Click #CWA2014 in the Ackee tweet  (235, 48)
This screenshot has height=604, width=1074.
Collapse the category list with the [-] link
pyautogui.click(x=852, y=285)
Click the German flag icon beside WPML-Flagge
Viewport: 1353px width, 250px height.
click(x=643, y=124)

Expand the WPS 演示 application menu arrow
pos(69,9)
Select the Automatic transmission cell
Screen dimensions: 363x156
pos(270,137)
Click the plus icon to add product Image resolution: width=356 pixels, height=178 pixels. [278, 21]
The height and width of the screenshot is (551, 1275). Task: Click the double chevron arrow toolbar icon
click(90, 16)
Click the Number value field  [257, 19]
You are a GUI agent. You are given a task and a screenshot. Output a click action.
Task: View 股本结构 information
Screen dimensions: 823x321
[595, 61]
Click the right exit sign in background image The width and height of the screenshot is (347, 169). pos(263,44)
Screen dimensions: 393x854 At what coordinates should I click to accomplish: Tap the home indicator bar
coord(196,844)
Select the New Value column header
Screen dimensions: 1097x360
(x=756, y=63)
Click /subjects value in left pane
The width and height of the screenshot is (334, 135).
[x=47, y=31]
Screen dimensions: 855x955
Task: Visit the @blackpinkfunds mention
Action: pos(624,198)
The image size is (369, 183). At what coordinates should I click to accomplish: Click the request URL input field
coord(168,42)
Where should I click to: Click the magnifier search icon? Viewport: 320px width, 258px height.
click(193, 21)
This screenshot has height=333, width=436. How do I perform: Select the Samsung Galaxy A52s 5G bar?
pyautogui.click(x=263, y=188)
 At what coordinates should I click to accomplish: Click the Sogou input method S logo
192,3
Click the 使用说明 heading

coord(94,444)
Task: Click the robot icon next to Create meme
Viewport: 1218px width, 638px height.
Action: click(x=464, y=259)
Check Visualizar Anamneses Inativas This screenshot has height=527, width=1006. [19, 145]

What the exercise asks: Copy down the material above exactly as it is.

Task answer:
Click #CWA2014 in the Ackee tweet  (235, 48)
This screenshot has height=604, width=1074.
Collapse the category list with the [-] link
pyautogui.click(x=852, y=285)
Click the German flag icon beside WPML-Flagge
Viewport: 1353px width, 250px height.
click(x=643, y=124)

Expand the WPS 演示 application menu arrow
pos(69,9)
Select the Automatic transmission cell
Screen dimensions: 363x156
pos(270,137)
Click the plus icon to add product Image resolution: width=356 pixels, height=178 pixels. [278, 21]
The height and width of the screenshot is (551, 1275). Task: Click the double chevron arrow toolbar icon
click(90, 16)
Click the Number value field  [257, 19]
You are a GUI agent. You are given a task and a screenshot. Output a click action.
Task: View 股本结构 information
Screen dimensions: 823x321
[595, 61]
Click the right exit sign in background image The width and height of the screenshot is (347, 169). pos(263,44)
Screen dimensions: 393x854 At what coordinates should I click to accomplish: Tap the home indicator bar
coord(196,844)
Select the New Value column header
Screen dimensions: 1097x360
(x=756, y=63)
Click /subjects value in left pane
The width and height of the screenshot is (334, 135).
[x=47, y=31]
Screen dimensions: 855x955
Task: Visit the @blackpinkfunds mention
Action: pos(624,198)
The image size is (369, 183). At what coordinates should I click to accomplish: Click the request URL input field
coord(168,42)
Where should I click to: Click the magnifier search icon? Viewport: 320px width, 258px height.
click(193, 21)
This screenshot has height=333, width=436. How do I perform: Select the Samsung Galaxy A52s 5G bar?
pyautogui.click(x=263, y=188)
 At what coordinates should I click to accomplish: Click the Sogou input method S logo
192,3
Click the 使用说明 heading

coord(94,444)
Task: Click the robot icon next to Create meme
Viewport: 1218px width, 638px height.
Action: click(x=464, y=259)
Check Visualizar Anamneses Inativas This screenshot has height=527, width=1006. [19, 145]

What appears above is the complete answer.